Hi,
This is very interesting. You can look at other criteria:
1. Look if you can have your road network in some kind of road classification based on class (freeway, arterial, major road, minor road), you can use them as restrictions. This is the most easiest way to avoid such turns.
2. Use road width if available as a deterent.
3. Use distance between intersections as a deterent, small values mean local roads, local roads mean sharp turns. For a heavy vehicle to change direction from road x1 from speed y1 to road x2 with speed y2, it needs some decelerating distance, if your distance between these intersections is lower than this value, possibly a heavy vehicle cannot make this turn.
4. Use number of lanes as deterent, usually heavy vehciles do not enter streets with less than 2 lanes.

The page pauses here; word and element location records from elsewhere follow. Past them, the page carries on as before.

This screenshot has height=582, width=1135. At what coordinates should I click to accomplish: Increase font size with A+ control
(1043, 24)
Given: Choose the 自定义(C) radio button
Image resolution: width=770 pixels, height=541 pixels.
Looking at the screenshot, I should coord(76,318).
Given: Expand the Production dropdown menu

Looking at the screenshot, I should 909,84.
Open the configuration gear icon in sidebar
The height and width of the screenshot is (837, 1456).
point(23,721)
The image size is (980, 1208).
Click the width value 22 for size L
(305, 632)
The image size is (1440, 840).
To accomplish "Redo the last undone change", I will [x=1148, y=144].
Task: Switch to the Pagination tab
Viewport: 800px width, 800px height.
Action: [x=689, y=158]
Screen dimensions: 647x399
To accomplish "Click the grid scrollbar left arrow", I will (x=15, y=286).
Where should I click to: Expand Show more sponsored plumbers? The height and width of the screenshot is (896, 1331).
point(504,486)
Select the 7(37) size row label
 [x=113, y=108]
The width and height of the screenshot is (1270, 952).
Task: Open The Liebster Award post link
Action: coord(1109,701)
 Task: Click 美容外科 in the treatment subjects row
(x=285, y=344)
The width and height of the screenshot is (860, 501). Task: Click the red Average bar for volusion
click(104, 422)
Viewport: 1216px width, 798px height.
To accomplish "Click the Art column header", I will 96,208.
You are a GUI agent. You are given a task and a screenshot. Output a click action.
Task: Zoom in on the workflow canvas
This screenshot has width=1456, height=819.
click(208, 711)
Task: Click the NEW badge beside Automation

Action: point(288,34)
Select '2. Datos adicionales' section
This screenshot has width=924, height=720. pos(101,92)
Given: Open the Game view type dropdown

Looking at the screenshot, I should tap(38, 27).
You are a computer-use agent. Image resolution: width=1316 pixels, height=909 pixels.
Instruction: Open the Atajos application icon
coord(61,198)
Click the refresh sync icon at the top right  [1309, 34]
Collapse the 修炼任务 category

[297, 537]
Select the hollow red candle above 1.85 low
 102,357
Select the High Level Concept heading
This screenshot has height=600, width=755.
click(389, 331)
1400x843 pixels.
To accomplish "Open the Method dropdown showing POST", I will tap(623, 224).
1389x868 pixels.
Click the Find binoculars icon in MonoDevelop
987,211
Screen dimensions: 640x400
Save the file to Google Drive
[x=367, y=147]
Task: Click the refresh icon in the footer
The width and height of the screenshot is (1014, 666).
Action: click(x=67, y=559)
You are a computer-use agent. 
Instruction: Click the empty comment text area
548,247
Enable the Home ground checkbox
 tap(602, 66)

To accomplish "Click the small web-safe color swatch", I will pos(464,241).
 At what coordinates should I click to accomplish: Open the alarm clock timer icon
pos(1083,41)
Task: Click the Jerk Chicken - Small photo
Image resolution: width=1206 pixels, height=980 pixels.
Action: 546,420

5. Look for speed limits in the network. Heavy vehicles usually have slow speeds and sharp turns in the first 5% of their trip and the last 5% of their trips, this can be used in combination with you global turn angles, i.e., if you the distance so far is less than 5% of total trip distance and angle is sharp, allow it; sililarly on the other end, any sharp turn in between should be seen with caution.
6. When dealing with long distance trips be it cars or trucks, give more weight to speed limits than distance, this will automatically take vehicles to higher order roads as soon as possible, thereby avoiding sharp turns in local roads.
many of the above can be used in combination to avoid the problem you are having. The are many such common observations in your local area will help you formulate a better model in ArcGIS.